What you have to do
In the records below, find the line containing "pompe (381, 882)", then reproduce that line and every one after it to the end, exactly and alone.

* * *

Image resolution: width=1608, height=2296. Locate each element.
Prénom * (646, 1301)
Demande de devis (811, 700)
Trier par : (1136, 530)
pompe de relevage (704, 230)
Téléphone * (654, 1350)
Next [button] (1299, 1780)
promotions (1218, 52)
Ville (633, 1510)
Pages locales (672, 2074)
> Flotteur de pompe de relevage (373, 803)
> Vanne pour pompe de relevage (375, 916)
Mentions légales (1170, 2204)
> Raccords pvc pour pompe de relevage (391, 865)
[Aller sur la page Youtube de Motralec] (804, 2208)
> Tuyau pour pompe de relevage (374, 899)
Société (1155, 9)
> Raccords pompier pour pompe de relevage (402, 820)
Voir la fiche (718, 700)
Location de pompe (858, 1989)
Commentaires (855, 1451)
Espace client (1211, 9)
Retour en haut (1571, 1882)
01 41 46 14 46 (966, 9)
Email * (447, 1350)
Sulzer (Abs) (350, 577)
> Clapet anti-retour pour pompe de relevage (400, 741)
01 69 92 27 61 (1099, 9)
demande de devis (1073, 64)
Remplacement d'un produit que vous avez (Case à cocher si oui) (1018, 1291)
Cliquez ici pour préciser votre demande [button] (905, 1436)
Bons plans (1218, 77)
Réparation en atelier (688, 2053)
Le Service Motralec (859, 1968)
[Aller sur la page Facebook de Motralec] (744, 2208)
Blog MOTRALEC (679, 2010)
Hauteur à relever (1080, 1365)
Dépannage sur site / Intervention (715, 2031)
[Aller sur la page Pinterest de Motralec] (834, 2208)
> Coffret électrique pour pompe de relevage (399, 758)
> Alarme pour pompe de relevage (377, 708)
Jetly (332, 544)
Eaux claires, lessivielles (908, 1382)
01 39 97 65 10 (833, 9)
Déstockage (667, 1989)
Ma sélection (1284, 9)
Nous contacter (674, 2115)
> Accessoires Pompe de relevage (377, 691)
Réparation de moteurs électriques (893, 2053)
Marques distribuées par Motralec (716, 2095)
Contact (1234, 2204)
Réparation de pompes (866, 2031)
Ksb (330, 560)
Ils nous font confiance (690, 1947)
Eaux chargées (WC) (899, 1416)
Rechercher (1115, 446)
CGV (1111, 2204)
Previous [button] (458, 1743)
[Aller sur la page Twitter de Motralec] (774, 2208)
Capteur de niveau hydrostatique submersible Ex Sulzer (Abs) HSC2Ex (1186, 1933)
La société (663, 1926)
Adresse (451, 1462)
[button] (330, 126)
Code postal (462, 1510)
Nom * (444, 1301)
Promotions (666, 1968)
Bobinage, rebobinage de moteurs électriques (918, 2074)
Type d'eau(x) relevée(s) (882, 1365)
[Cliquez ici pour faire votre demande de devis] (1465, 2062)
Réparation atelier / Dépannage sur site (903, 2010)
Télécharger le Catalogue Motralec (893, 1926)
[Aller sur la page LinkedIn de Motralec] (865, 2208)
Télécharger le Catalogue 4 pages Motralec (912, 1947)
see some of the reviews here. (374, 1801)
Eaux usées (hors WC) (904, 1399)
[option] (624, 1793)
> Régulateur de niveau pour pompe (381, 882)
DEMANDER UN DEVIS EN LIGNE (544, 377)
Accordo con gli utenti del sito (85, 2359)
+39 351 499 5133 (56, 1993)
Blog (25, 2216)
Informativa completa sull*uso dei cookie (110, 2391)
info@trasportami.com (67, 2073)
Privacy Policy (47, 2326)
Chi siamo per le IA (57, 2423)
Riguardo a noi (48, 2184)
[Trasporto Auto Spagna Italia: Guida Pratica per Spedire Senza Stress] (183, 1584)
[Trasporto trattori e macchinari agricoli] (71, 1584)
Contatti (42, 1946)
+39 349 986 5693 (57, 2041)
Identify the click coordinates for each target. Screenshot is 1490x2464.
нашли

* * *

Exercise answer
> Régulateur de niveau pour pompe (381, 882)
DEMANDER UN DEVIS EN LIGNE (544, 377)
Accordo con gli utenti del sito (85, 2359)
+39 351 499 5133 (56, 1993)
Blog (25, 2216)
Informativa completa sull*uso dei cookie (110, 2391)
info@trasportami.com (67, 2073)
Privacy Policy (47, 2326)
Chi siamo per le IA (57, 2423)
Riguardo a noi (48, 2184)
[Trasporto Auto Spagna Italia: Guida Pratica per Spedire Senza Stress] (183, 1584)
[Trasporto trattori e macchinari agricoli] (71, 1584)
Contatti (42, 1946)
+39 349 986 5693 (57, 2041)
Identify the click coordinates for each target. Screenshot is 1490x2464.
нашли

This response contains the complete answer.